[Records excerpted from a collection]

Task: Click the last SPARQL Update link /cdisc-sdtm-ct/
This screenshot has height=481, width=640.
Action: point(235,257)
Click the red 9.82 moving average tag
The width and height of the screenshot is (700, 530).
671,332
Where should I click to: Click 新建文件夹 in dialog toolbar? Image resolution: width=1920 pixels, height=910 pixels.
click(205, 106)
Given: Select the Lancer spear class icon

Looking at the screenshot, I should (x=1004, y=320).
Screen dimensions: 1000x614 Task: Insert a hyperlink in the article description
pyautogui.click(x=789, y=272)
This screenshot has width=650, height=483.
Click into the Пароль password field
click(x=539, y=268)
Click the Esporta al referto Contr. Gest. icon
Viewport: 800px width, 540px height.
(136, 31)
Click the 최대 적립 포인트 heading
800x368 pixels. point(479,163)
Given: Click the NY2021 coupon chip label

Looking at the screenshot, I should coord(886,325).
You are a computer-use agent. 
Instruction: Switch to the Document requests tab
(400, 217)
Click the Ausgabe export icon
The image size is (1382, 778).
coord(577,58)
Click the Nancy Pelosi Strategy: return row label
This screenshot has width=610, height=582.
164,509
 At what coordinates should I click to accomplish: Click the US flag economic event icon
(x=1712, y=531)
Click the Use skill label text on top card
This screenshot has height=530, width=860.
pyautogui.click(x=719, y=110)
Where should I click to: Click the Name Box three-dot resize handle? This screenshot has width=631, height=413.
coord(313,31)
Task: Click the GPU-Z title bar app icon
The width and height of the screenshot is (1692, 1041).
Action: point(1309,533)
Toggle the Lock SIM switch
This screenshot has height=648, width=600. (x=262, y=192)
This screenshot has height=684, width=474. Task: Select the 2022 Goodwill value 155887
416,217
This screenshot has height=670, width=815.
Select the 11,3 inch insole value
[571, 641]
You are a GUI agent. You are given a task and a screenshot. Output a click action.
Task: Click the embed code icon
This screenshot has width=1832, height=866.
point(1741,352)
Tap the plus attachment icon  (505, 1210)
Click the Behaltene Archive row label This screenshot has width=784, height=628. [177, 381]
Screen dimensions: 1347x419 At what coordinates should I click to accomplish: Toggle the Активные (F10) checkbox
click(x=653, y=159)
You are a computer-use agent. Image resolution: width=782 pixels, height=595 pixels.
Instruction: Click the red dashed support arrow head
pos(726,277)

◆ **Task description**
Out of the entries above, write out only the lines between the line holding "Click the 최대 적립 포인트 heading" and the line holding "Task: Click the embed code icon", inclusive, each exactly as given.

◆ **Response area**
Click the 최대 적립 포인트 heading
800x368 pixels. point(479,163)
Given: Click the NY2021 coupon chip label

Looking at the screenshot, I should coord(886,325).
You are a computer-use agent. 
Instruction: Switch to the Document requests tab
(400, 217)
Click the Ausgabe export icon
The image size is (1382, 778).
coord(577,58)
Click the Nancy Pelosi Strategy: return row label
This screenshot has width=610, height=582.
164,509
 At what coordinates should I click to accomplish: Click the US flag economic event icon
(x=1712, y=531)
Click the Use skill label text on top card
This screenshot has height=530, width=860.
pyautogui.click(x=719, y=110)
Where should I click to: Click the Name Box three-dot resize handle? This screenshot has width=631, height=413.
coord(313,31)
Task: Click the GPU-Z title bar app icon
The width and height of the screenshot is (1692, 1041).
Action: point(1309,533)
Toggle the Lock SIM switch
This screenshot has height=648, width=600. (x=262, y=192)
This screenshot has height=684, width=474. Task: Select the 2022 Goodwill value 155887
416,217
This screenshot has height=670, width=815.
Select the 11,3 inch insole value
[571, 641]
You are a GUI agent. You are given a task and a screenshot. Output a click action.
Task: Click the embed code icon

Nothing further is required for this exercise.